Valerie D’Acremont and others assess the effect of introducing RDTs on the prescription of anti-malarials in urban Tanzania through a variety of methods including before-after analysis with administrative data and with specially collected survey data. The authors also implement a small-scale pair-matched randomized trial at the clinic level. The results across all 3 methods were highly consistent – a significant reduction in the proportion of fever cases receiving anti-malarials (for example a three-fold decline from 60% to 22% in the randomized study). Their study additionally suggests that mRDT use should be integrated with training on the management of other fever causes to prevent overuse of anti-biotics.

So there is great promise from the widespread use of mRDTs. But there are wrinkles as well. One challenge is to assure prescription adherence to a test result in a widespread culture of presumptive treatment. Another key factor – the variations in care-seeking across endemic countries. In Senegal, approximately 75% of patients with fever go to public facilities, so introducing mRDTs and ACT through the public sector will reach a great deal of the population. However 74% of anti-malarials bought in Tanzania are bought from the private sector (mostly from drug stores and general stores) and well over 90% of anti-malarials in Nigeria were purchased through the private sector. We need smart policies that assure affordable medicines and access to diagnostics, even when the patient presents to a private shop owner with little or no formal health training.

Comments

Submitted by Matt on
Hi Jed, The decline in pf- related illnesses described in the Guerra and D'Acremont studies is certainly interesting, but I don't think there's enough information here to make assertions that ACT, bed nets and increased attention on Malaria is the primary driver here. We don't see past 2007, and many of these changes in global public health priorities and technologies occur quite late in this time frame (when I arrived in Malawi in 2006, artesunate was still considered quite new). Sure, we have the Global fund's anti-malaria work kicking in in 2002-03, but given the current (fairly arbitrary) parsing of the results, we still can't say much about causation here - not all of these countries would have received the same attention from donors, so we could be stumbling into "everyone is treated" Jeff Sachs territory here. Meta-studies like these are always constrained, but still I'd like to see some attempt at a time series. Good news, yes, but let's not start handing out trophies yet.

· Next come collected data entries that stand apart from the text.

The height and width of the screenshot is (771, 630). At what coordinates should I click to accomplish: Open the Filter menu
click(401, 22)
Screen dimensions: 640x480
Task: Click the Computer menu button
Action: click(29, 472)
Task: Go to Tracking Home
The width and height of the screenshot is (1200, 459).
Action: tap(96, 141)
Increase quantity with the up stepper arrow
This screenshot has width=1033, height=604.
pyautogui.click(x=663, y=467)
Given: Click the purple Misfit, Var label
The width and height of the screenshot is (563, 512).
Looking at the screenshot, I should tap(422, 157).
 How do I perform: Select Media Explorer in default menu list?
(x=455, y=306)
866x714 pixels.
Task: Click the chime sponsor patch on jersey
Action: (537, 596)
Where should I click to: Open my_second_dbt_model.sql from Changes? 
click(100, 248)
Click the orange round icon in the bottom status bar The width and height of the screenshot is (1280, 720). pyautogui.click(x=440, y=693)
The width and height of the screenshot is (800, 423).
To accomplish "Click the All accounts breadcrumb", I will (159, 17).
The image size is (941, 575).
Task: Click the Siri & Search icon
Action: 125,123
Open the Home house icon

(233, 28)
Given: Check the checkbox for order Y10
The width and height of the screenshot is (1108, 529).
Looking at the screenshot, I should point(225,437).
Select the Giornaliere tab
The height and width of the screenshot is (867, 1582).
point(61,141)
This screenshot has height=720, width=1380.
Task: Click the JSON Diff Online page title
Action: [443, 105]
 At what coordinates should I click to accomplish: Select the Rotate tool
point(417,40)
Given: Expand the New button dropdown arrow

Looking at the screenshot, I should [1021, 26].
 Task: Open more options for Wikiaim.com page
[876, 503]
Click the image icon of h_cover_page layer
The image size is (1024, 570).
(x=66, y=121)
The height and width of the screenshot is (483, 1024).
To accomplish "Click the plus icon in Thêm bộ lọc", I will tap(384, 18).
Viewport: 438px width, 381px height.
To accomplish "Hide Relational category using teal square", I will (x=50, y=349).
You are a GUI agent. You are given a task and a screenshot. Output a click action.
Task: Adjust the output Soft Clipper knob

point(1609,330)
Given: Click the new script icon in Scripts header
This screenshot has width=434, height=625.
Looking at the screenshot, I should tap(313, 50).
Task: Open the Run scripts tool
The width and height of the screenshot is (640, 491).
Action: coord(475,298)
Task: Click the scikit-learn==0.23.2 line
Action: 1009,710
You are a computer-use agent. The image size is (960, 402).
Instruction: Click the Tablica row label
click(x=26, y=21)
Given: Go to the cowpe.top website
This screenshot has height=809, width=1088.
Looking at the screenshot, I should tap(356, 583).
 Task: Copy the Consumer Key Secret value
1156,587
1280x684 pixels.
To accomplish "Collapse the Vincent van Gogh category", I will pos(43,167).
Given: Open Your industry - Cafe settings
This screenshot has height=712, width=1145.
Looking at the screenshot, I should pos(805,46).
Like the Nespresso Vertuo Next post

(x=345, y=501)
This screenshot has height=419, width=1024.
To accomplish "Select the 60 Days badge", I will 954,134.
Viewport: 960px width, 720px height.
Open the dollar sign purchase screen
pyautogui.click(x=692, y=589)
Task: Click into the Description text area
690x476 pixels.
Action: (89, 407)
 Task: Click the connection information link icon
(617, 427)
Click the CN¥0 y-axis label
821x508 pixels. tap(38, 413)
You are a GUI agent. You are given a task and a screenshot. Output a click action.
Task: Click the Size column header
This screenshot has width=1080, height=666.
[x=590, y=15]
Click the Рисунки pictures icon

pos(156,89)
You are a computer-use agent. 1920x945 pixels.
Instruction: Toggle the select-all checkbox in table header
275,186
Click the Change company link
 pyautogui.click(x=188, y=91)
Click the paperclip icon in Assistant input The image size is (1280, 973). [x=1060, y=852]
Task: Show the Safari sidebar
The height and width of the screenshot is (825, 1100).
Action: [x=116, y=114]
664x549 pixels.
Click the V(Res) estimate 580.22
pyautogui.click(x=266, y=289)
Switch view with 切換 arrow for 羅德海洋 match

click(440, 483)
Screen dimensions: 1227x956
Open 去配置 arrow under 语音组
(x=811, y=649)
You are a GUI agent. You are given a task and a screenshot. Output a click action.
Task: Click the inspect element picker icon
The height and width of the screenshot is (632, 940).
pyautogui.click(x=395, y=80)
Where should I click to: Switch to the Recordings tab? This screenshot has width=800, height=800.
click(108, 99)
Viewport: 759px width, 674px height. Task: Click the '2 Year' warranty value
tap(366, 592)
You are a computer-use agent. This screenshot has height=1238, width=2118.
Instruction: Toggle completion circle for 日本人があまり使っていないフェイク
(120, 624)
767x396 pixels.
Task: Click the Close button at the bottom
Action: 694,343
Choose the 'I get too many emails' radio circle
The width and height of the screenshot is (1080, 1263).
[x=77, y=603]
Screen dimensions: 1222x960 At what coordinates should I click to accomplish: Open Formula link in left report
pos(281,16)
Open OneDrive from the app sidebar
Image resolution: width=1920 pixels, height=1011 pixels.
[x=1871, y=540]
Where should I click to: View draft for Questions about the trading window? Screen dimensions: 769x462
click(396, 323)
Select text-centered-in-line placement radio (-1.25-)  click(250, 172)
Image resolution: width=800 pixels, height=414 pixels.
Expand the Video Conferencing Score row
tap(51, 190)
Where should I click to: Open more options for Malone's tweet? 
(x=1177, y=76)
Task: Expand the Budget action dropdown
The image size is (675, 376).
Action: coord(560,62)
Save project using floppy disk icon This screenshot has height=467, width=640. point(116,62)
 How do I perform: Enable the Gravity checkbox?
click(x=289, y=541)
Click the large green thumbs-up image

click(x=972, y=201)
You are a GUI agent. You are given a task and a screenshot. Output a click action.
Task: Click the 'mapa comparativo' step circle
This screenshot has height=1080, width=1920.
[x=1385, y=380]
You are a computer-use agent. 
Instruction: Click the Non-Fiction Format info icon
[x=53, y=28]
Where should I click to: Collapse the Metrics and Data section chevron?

Hi Matt, thanks so much for the thoughtful comment. You are absolutely right that the observed declines can be due to many factors (and likely are due to many factors). Only some of these factors relate to introductions of new malaria control technologies such as LLINs and ACTs. Other factors, perhaps, include general health system strengthening, better management of malaria control activities including IRS, obviously local weather can play a role, etc. I certainly didn’t mean to imply that these gains were solely due to new technologies introduced around 2005 or so. And I agree that more careful time-series studies would be illuminating. In fact one example the analysis you request is this study from Zanzibar: http://www.plosmedicine.org/article/info%3Adoi%2F10.1371%2Fjournal.pmed.0040309 that relates the decline in parasite prevalence to the sequential introduction of ACTs and then LLINs. I am also aware of work in progress that relates relative declines in child mortality at the local level to the relative coverage of LLINs – hopefully this work will be circulated soon. Of course these studies are associative in nature, but it would be odd to think the introduction of new effective technologies (LLINs, ACTs) have no impact. And the introduction of ACTs occurred as early as 2002 in some areas. Determining the relative contribution of these interventions to prevalence reduction, of course, is much trickier as you indicate.